• What you should do:
Look below for the line containing "U.S. Department of" and the line containing "Légende (17, 146)"; repeat exactly those two lines and all lines between them, and nothing else.

BEGIN Data section

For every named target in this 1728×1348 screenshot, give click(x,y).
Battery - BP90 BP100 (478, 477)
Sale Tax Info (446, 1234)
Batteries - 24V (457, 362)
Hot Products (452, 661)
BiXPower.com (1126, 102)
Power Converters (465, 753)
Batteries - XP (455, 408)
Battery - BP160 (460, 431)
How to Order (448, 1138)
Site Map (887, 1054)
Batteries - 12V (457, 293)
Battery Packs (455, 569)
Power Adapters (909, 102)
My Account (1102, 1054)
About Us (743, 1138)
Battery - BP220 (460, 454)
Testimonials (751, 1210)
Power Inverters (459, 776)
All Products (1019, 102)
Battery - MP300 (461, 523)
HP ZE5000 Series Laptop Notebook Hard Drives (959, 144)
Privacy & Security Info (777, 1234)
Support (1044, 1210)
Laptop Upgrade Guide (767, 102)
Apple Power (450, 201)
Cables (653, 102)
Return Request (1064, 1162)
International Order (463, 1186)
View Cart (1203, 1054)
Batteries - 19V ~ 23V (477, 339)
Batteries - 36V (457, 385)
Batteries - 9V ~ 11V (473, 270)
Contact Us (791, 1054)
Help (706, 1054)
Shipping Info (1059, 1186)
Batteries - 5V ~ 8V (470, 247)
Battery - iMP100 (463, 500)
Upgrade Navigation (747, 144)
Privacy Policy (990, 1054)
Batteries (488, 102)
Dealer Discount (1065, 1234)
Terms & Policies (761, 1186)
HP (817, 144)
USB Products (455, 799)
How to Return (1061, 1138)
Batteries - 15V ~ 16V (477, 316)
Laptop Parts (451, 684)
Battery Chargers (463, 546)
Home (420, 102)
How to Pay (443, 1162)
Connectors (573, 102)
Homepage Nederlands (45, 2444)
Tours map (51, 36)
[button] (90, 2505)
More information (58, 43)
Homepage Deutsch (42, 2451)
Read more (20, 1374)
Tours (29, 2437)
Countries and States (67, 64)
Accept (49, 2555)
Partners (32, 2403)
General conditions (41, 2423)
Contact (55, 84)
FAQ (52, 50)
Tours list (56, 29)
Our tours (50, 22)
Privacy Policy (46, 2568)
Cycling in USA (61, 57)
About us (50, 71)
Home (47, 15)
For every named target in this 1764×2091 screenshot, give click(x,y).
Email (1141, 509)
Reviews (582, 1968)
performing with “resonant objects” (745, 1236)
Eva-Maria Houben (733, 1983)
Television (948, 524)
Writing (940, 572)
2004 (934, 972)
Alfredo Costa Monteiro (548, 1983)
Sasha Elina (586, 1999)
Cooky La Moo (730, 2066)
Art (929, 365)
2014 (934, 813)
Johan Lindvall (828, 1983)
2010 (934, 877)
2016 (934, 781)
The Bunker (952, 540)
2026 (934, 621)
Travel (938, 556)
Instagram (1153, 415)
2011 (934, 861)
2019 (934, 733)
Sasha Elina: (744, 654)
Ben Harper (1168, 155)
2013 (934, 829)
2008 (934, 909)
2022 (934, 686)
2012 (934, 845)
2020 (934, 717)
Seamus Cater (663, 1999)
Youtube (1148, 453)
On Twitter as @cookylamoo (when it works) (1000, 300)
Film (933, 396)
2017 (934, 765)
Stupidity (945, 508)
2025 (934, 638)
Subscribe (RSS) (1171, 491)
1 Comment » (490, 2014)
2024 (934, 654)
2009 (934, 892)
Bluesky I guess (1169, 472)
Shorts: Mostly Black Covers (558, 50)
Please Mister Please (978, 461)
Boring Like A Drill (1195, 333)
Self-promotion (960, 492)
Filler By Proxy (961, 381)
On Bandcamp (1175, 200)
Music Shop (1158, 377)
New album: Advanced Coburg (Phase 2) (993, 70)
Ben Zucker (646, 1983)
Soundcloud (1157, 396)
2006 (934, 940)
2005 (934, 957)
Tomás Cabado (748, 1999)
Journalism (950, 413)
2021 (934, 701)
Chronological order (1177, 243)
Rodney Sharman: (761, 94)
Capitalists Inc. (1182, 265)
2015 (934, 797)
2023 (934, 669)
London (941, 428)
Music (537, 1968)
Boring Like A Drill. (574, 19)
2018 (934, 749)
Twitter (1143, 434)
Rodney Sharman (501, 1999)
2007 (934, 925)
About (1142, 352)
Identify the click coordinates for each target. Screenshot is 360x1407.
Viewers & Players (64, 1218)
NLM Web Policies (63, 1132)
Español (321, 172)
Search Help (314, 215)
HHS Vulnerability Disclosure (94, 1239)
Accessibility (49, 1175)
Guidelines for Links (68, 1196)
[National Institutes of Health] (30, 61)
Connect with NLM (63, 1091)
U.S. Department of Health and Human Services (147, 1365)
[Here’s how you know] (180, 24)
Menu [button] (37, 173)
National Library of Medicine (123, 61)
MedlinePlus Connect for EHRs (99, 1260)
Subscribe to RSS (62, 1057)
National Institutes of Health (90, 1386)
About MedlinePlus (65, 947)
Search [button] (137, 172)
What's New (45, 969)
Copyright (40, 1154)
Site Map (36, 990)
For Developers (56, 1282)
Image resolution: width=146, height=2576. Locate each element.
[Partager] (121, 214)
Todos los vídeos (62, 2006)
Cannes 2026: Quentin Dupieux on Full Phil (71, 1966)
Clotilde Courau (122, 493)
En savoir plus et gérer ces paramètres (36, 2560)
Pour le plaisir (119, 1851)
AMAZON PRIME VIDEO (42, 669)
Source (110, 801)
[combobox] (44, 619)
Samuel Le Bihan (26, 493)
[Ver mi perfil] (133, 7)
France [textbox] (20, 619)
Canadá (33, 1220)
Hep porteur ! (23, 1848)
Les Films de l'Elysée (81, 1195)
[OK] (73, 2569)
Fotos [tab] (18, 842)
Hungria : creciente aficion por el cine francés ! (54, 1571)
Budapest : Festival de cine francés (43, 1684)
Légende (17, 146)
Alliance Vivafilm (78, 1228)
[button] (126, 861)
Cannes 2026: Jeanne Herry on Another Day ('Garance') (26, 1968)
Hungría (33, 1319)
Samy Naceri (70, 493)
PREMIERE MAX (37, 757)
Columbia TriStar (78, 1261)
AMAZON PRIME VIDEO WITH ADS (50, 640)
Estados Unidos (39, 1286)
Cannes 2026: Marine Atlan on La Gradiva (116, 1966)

END Data section

• Answer space:
U.S. Department of Health and Human Services (147, 1365)
[Here’s how you know] (180, 24)
Menu [button] (37, 173)
National Library of Medicine (123, 61)
MedlinePlus Connect for EHRs (99, 1260)
Subscribe to RSS (62, 1057)
National Institutes of Health (90, 1386)
About MedlinePlus (65, 947)
Search [button] (137, 172)
What's New (45, 969)
Copyright (40, 1154)
Site Map (36, 990)
For Developers (56, 1282)
Image resolution: width=146, height=2576. Locate each element.
[Partager] (121, 214)
Todos los vídeos (62, 2006)
Cannes 2026: Quentin Dupieux on Full Phil (71, 1966)
Clotilde Courau (122, 493)
En savoir plus et gérer ces paramètres (36, 2560)
Pour le plaisir (119, 1851)
AMAZON PRIME VIDEO (42, 669)
Source (110, 801)
[combobox] (44, 619)
Samuel Le Bihan (26, 493)
[Ver mi perfil] (133, 7)
France [textbox] (20, 619)
Canadá (33, 1220)
Hep porteur ! (23, 1848)
Les Films de l'Elysée (81, 1195)
[OK] (73, 2569)
Fotos [tab] (18, 842)
Hungria : creciente aficion por el cine francés ! (54, 1571)
Budapest : Festival de cine francés (43, 1684)
Légende (17, 146)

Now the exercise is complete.